## [Input]
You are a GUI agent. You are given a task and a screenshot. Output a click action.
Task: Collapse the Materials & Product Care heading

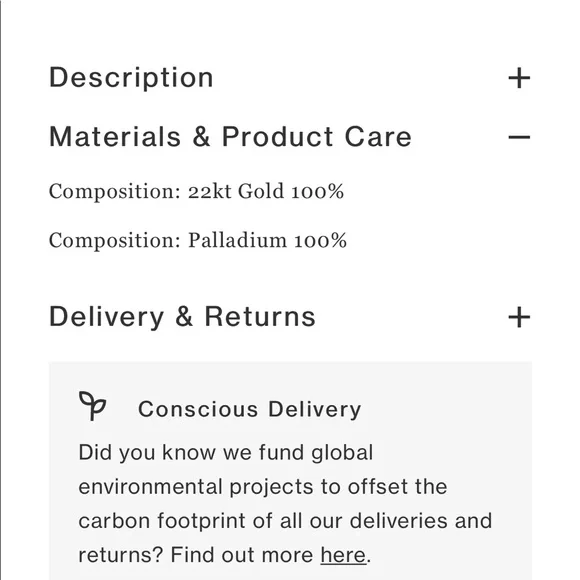(x=230, y=137)
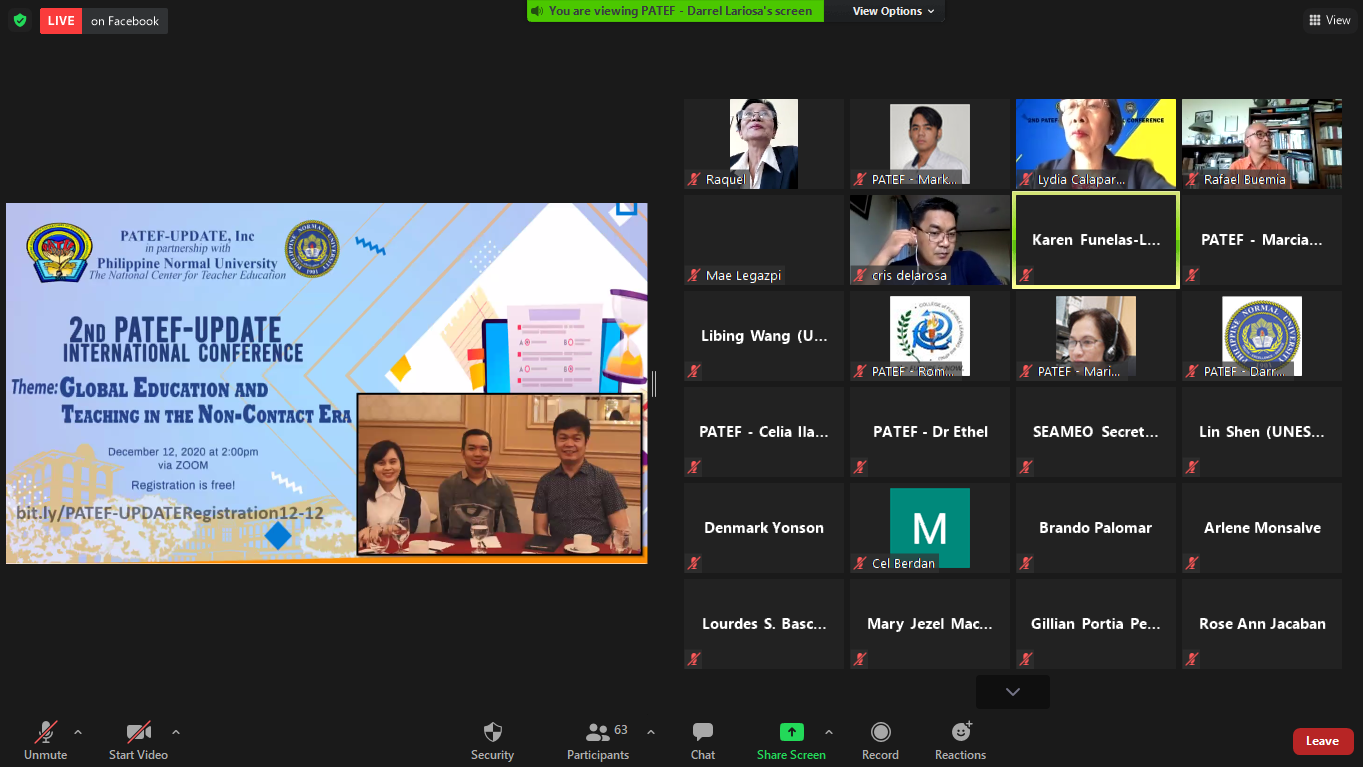Image resolution: width=1363 pixels, height=767 pixels.
Task: Expand audio settings arrow beside Unmute
Action: 78,732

## [Objective]
Revise the material above so that "GUI agent" becomes "interface agent" and nothing else changes. Omit the pictures from your output.

## [The result]
You are a interface agent. You are given a task and a screenshot. Output a click action.
Task: Collapse the Materials & Product Care heading

(x=230, y=137)
Image resolution: width=1363 pixels, height=767 pixels.
Task: Expand audio settings arrow beside Unmute
Action: 78,732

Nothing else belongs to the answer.